Is this because of the possible allocation that occurs on the map access? Can no functions with map accesses be declared const?

MapWrapper.cpp:10: error: passing const std::map<int, int, std::less<int>,
std::allocator<std::pair<const int, int> > > as this argument of 
_Tp& std::map<_Key, _Tp, _Compare, _Alloc>::operator[](const _Key&) 
[with _Key = int, _Tp = int, _Compare = std::less<int>, 
_Alloc = std::allocator<std::pair<const int, int> >] discards qualifiers

Answer 1

std::map 's operator [] is not declared as const , and cannot be due to its behavior:

T& operator[] (const Key& key)

Returns a reference to the value that is mapped to a key equivalent to key, performing insertion if such key does not already exist.

As a result, your function cannot be declared const , and use the map's operator[] .

std::map 's find() function allows you to look up a key without modifying the map.

find() returns an iterator , or const_iterator to an std::pair containing both the key ( .first ) and the value ( .second ).
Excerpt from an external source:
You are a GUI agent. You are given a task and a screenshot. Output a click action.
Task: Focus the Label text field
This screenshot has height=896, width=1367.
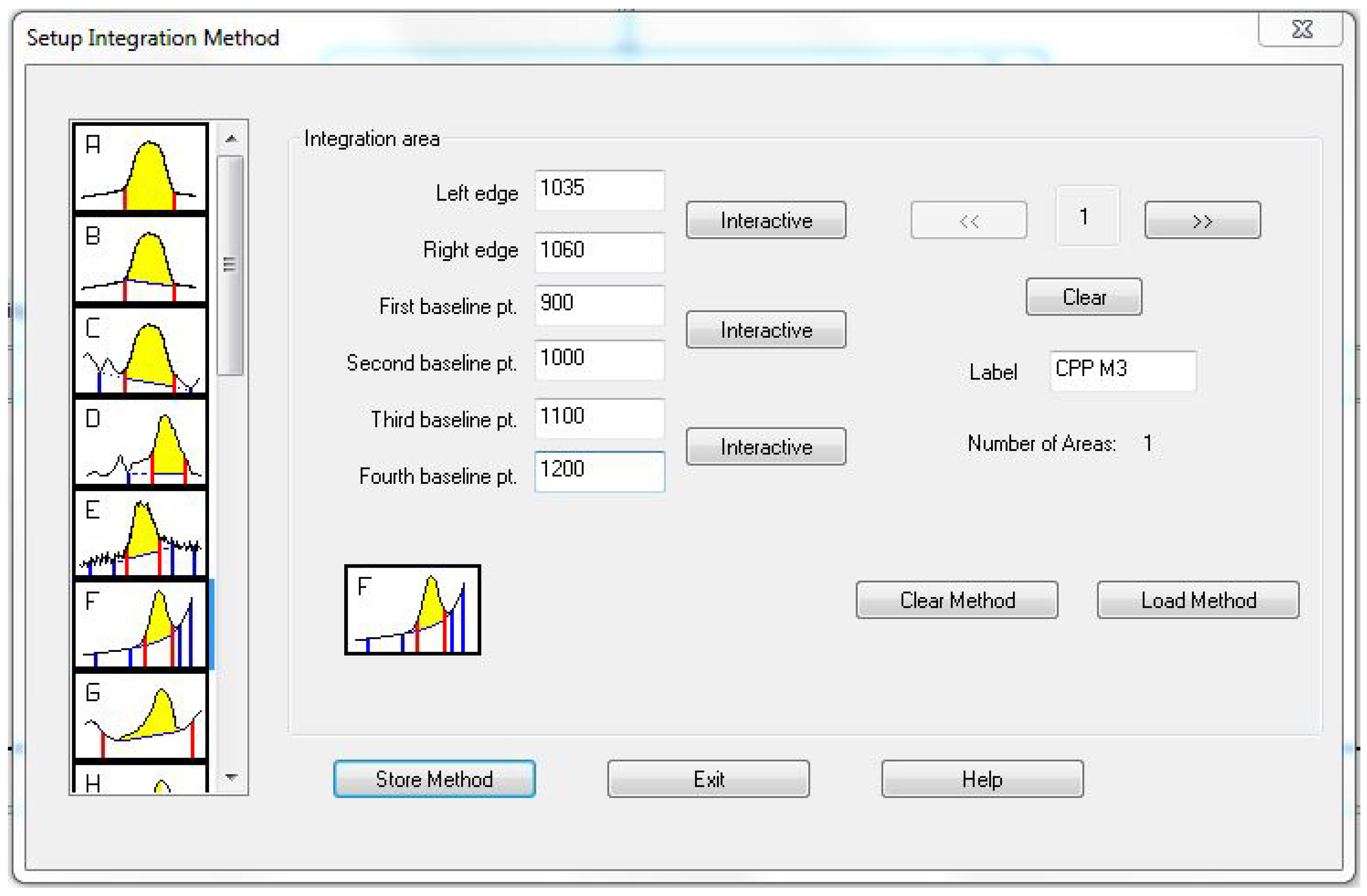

In C++11, you could also use at() for std::map . If element doesn't exist the function throws a std::out_of_range exception, in contrast to operator [] .

Answer 2

Since operator[] does not have a const-qualified overload, it cannot be safely used in a const-qualified function. This is probably because the current overload was built with the goal of both returning and setting key values.

Instead, you can use:

VALUE = map.find(KEY)->second;

or, in C++11, you can use the at() operator:

VALUE = map.at(KEY);

Answer 3

You cannot use operator[] on a map that is const as that method is not const as it allows you to modify the map (you can assign to _map[key] ). Try using the find method instead.

Answer 4

Some newer versions of the GCC headers (4.1 and 4.2 on my machine) have non-standard member functions map::at() which are declared const and throw std::out_of_range if the key is not in the map.

const mapped_type& at(const key_type& __k) const

From a reference in the function's comment, it appears that this has been suggested as a new member function in the standard library.

Answer 5

First, you should not be using symbols beginning with _ because they are reserved to the language implementation/compiler writer. It would be very easy for _map to be a syntax error on someone's compiler, and you would have no one to blame but yourself.

If you want to use an underscore, put it at the end, not the beginning. You probably made this mistake because you saw some Microsoft code doing it. Remember, they write their own compiler, so they may be able to get away with it. Even so, it's a bad idea.

the operator [] not only returns a reference, it actually creates the entry in the map. So you aren't just getting a mapping, if there is none, you are creating one. That's not what you intended.